He grinned devilishly. “But I’m going to marry you next week, remember?”

“Yes, but-”

“Speaking of which,” he murmured.

Hyacinth’s mouth fell open as he dropped down to one knee. “What are you doing?” she squeaked, frantically looking this way and that. Lord St. Clair was surely peeking out at them, and heaven only knew who else was, too. “Someone will see,” she whispered.

He seemed unconcerned. “People will say we’re in love.”

“I-” Good heavens, but how did a woman argue against that?

“Hyacinth Bridgerton,” he said, taking her hand in his, “will you marry me?”

She blinked in confusion. “I already said I would.”

“Yes, but as you said, I did not ask you for the right reasons. They were mostly the right reasons, but not all.”

“I-I-” She was stumbling on the words, choking on the emotion.

He was staring up at her, his eyes glowing clear and blue in the dim light of the streetlamps. “I am asking you to marry me because I love you,” he said, “because I cannot imagine living my life without you. I want to see your face in the morning, and then at night, and a hundred times in between. I want to grow old with you, I want to laugh with you, and I want to sigh to my friends about how managing you are, all the while secretly knowing I am the luckiest man in town.”

“What?” she demanded.

He shrugged. “A man’s got to keep up appearances. I’ll be universally detested if everyone realizes how perfect you are.”

“Oh.” Again, how could a woman argue with that?

And then his eyes grew serious. “I want you to be my family. I want you to be my wife.”

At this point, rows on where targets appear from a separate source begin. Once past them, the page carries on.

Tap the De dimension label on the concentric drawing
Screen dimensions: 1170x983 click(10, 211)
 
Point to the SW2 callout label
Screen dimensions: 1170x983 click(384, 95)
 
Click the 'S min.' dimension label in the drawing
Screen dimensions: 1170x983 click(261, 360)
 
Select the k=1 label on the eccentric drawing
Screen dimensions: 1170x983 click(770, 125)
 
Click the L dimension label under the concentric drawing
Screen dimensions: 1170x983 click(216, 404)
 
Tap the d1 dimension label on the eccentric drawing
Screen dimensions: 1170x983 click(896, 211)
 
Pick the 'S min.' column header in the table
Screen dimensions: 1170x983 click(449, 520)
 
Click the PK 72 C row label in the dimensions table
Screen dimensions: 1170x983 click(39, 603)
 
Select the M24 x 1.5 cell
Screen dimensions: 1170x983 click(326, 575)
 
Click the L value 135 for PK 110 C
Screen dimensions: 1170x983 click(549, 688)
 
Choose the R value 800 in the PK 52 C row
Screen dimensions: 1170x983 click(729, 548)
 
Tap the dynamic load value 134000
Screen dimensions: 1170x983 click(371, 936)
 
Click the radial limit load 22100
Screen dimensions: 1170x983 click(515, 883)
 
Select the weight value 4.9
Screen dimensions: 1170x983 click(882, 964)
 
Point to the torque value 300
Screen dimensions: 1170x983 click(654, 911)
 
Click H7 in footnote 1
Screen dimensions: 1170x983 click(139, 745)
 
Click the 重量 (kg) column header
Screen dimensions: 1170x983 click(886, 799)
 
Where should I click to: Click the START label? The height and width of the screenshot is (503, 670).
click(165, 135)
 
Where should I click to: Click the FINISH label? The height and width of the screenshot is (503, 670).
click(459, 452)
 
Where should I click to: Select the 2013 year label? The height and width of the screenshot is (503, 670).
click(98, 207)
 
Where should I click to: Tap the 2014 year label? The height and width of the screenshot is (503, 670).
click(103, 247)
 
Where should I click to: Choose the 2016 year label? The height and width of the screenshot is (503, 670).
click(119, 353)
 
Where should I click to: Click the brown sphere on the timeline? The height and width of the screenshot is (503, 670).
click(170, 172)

She stared down at him. He was gazing at her with such obvious love and devotion, she hardly knew what to do. It seemed to surround her, embrace her, and she knew that this was poetry, this was music.

This was love.

He smiled up at her, and all she could do was smile back, dimly aware that her cheeks were growing wet.

“Hyacinth,” he said. “Hyacinth.”

And she nodded. Or at least she thought she did.

He squeezed her hands as he rose to his feet. “I never thought I’d have to say this to you, of all people, but for God’s sake, say something, woman!”

“Yes,” she said. And she threw herself into his arms. “Yes!”

Epilogue

A few moments to bring us up to date…

Four days after the end of our tale, Gareth called upon Lord Wrotham, only to find that the earl in no way felt the betrothal was binding, especially after he related Lady Bridgerton’s promise to take one of the younger Wrotham daughters under her wing the following season.

Four days after that, Gareth was informed by Lady Bridgerton, in no uncertain manner, that her youngest child would not be married in haste, and he was forced to wait two months before wedding Hyacinth in an elaborate yet tasteful ceremony at St. George’s, in London.

Eleven months after that, Hyacinth gave birth to a healthy baby boy, christened George.

Two years after that, they were blessed with a daughter, christened Isabella.

Four years after that, Lord St. Clair was thrown from his horse during a fox hunt and instantly killed. Gareth assumed the title, and he and Hyacinth moved to their new town residence at Clair House.

That was six years ago. She has been looking for the jewels ever since…

“Haven’t you already searched this room?”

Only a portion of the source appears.